Michigan’s Republican House Speaker Jase Bolger has been paying lip service to the LGBT community by saying that he supports expanding civil rights protects to them as long as it (a) doesn’t include transgender Michiganders and (b) is accompanied by a “license to discriminate” bill that allows anyone who wants to deny basic services to gays, lesbians, or bisexuals the ability to claim “sincerely-held religious beliefs” in order to do so.
Yesterday, a House committee essentially killed off any hopes of expanding the Elliott-Larsen Civil Rights Act (ELCRA) to cover either LGB or LGBT people. Today, House Republicans moved forward with the “license to discriminate” bill anyway, voting along party lines to send it to the full House for a vote.
In other words, the LGBT community in Michigan got the worst of both worlds: no civil rights protections and, should the Religious Freedom Restoration Act (RFRA) pass the House and Senate and be signed into law, a religious exemption that allows any bigot in the state to break nearly any discriminatory law on the books.
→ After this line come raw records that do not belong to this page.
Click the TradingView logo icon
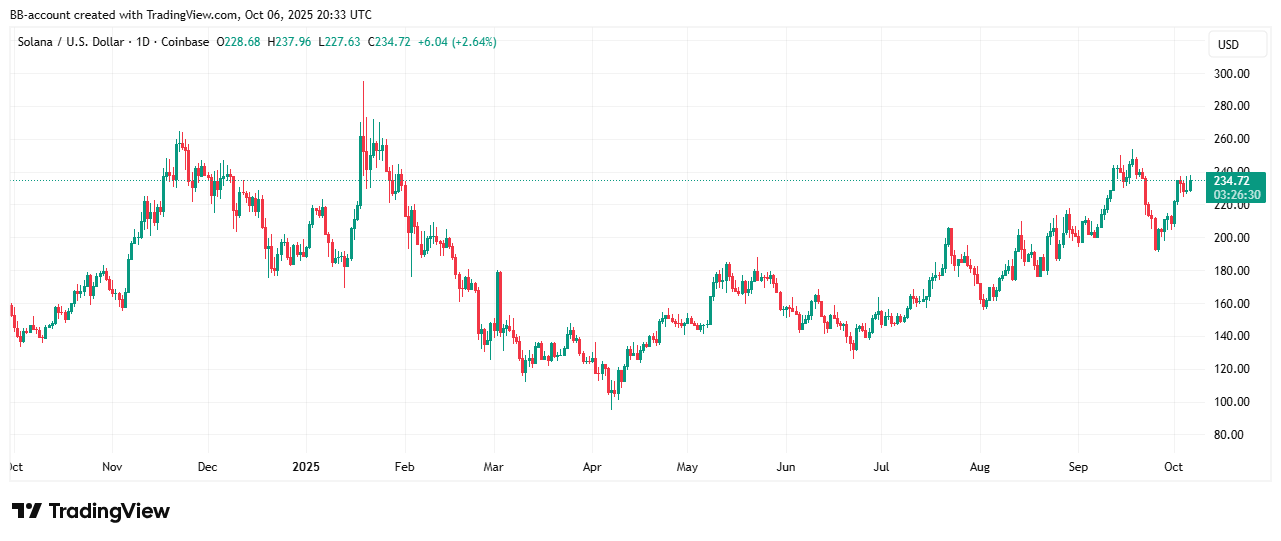 pos(27,511)
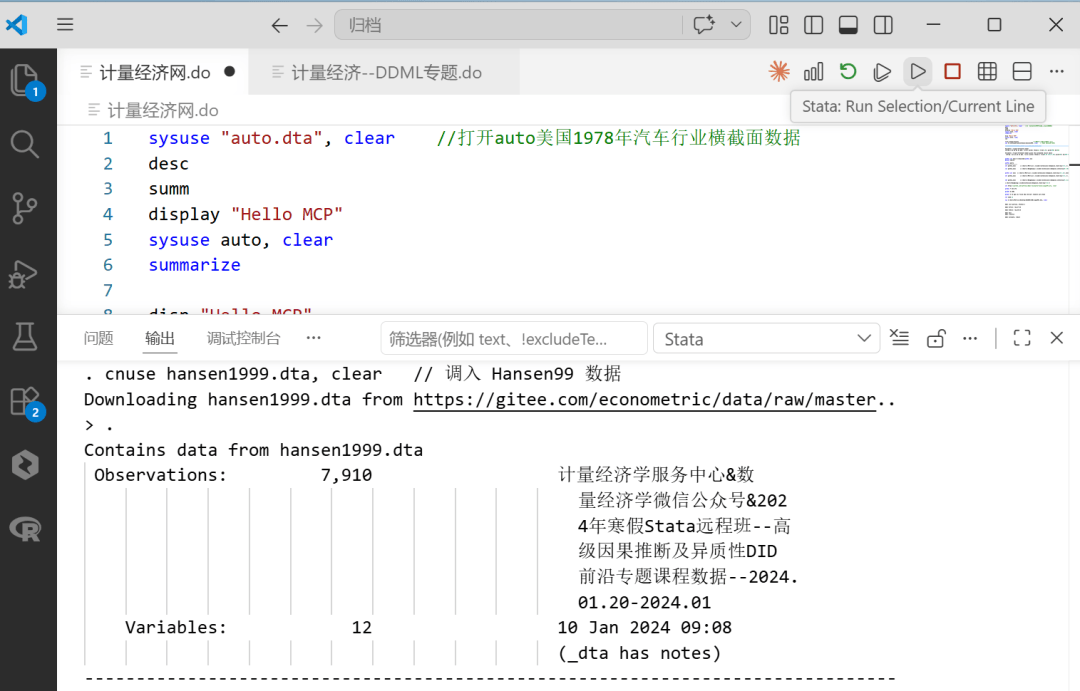This screenshot has height=691, width=1080.
Task: Toggle output auto-scroll lock
Action: pos(935,338)
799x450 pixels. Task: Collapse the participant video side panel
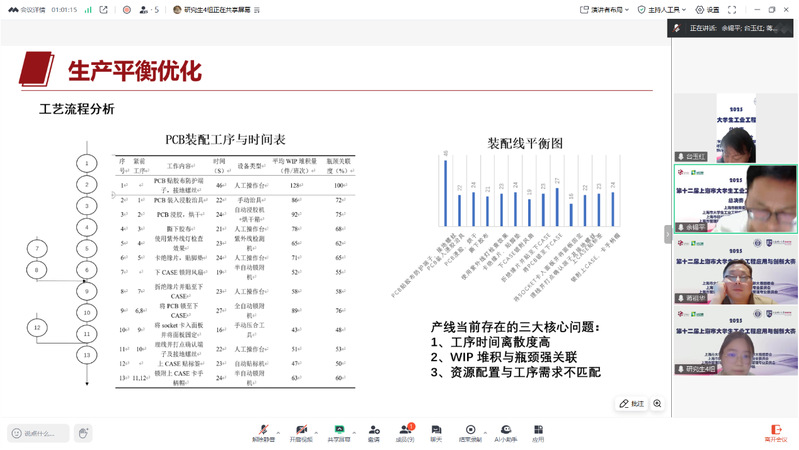[x=668, y=233]
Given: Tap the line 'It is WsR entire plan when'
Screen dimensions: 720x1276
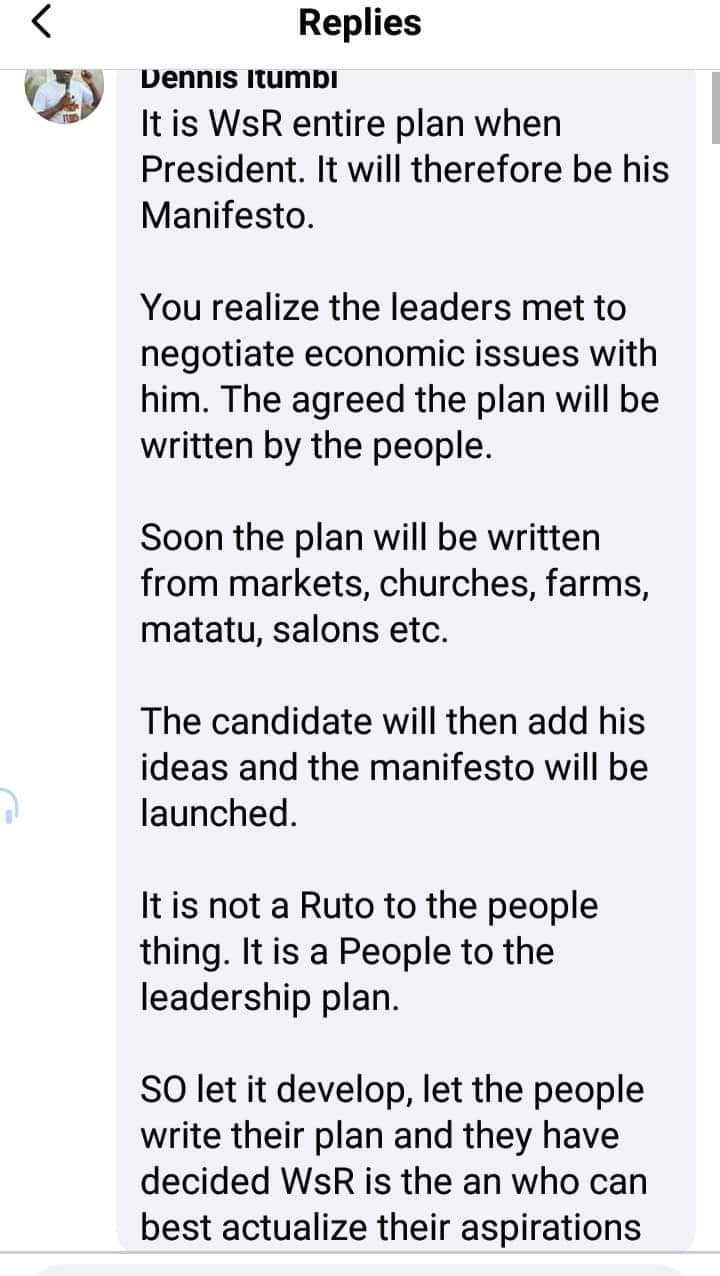Looking at the screenshot, I should click(x=351, y=124).
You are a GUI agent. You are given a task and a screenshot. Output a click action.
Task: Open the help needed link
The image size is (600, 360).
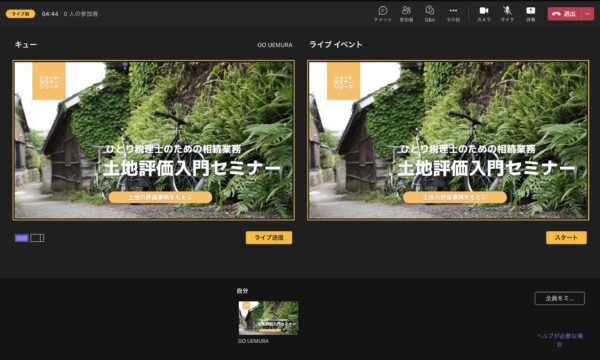[x=559, y=340]
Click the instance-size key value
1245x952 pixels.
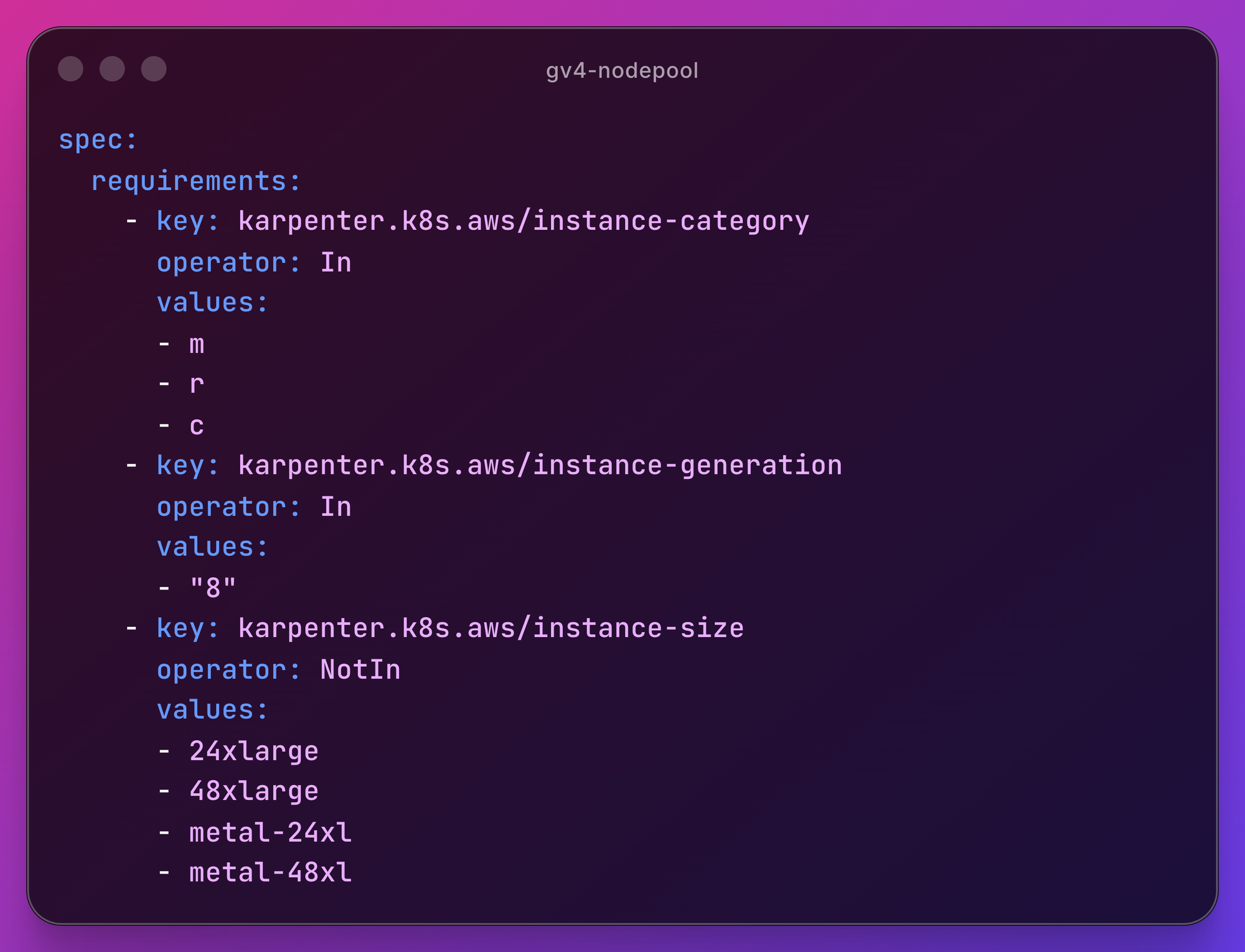tap(491, 628)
As an added plus for the Republicans, the RFRA can also be used to discriminate against basically any group. Women. People of color. People of different religions. You name it, if your “sincerely-held religious beliefs” say it’s okay, you have a hall pass to trample the rights of others. In fact, any of the groups protected by the ELCRA could face legalized discrimination now.
Here’s the scary part: this is just the beginning of the lame duck session. And next year’s crop of Republicans? They are more conservative than the current cohort.
Yup, elections have consequences, all right. Dire, backwards, regressive consequences.